I do get irritated at the bollocks some people spout about certain genders though. Do people seriously believe that all boys are loud and wreck the joint, whilst girls sit quietly with books?

Mumoftwoyoungkids · 02/05/2015 23:57

I'm really pleased she's a girl but I hoped George would be a girl so that the succession laws could be used. Seems such a waste otherwise. Grin

saoirse31 · 03/05/2015 00:08

I think you're over thinking it. If she'd had a boy people would have said ' great boys can be great friends' etc etc. It's just something to say

JohnCusacksWife · 03/05/2015 00:15

I was about to say YABU but I then thought about my reaction to friends who have only boys and I realised that, if I'm absolutely honest, I am glad I'm not them. They seem less connected with their boys once they get older, I assume because society makes it more difficult to be tactile and demonstrative and also because their common interests often lessen. Whereas friends with daughters seem to maintain that emotional and physical closeness for longer.
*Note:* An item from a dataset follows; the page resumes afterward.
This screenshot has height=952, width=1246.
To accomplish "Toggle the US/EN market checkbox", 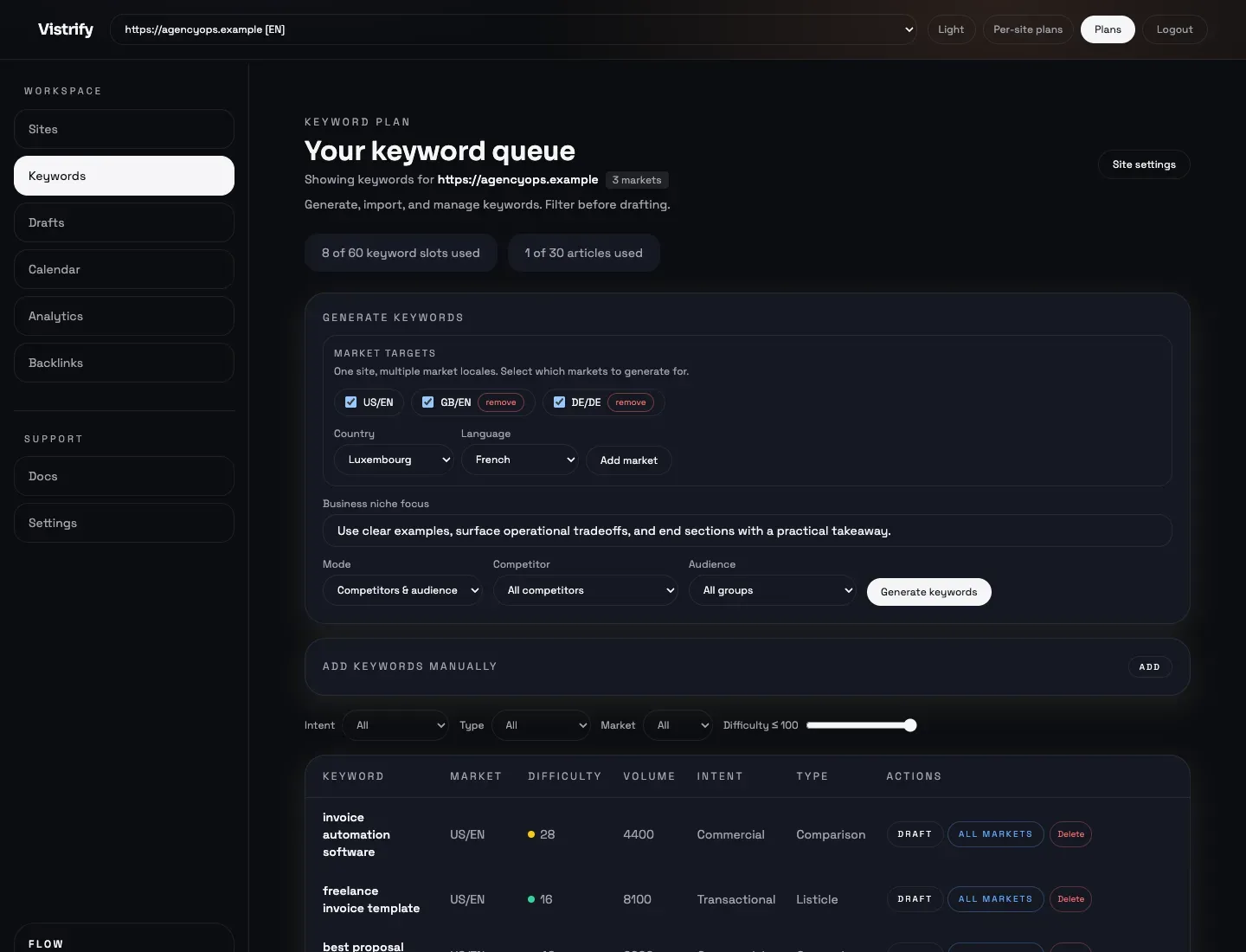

That's a bit of a generalisation of course but I think it's often true.

PunkrockerGirl · 03/05/2015 00:20

Fwiw, I wanted boys and would have been fairly disappointed if ds2 had been a girl. However, some of the media comments today that now that they've got one of each their family is completed I found a bit meh.

OP posts:
JoanHickson · 03/05/2015 00:29

Some people talk pure rubbish.

What limited thinking you must have to think everyone has the same ideas about family size/gender.

The Lady named Alice on the BBC news today who kept talking about everyone wanting one of each gender, didn't speak like much of a philosopher.

AuntyMag10 · 03/05/2015 00:44

I think it's great she has one of each. How lovely she gets the experience of raising two different genders.

PrimalLass · 03/05/2015 07:45

I'm sure they will have at least four children anyway.

clam · 03/05/2015 07:52

Four? Do you think? I don't, not with the hideous pregnancies she's had.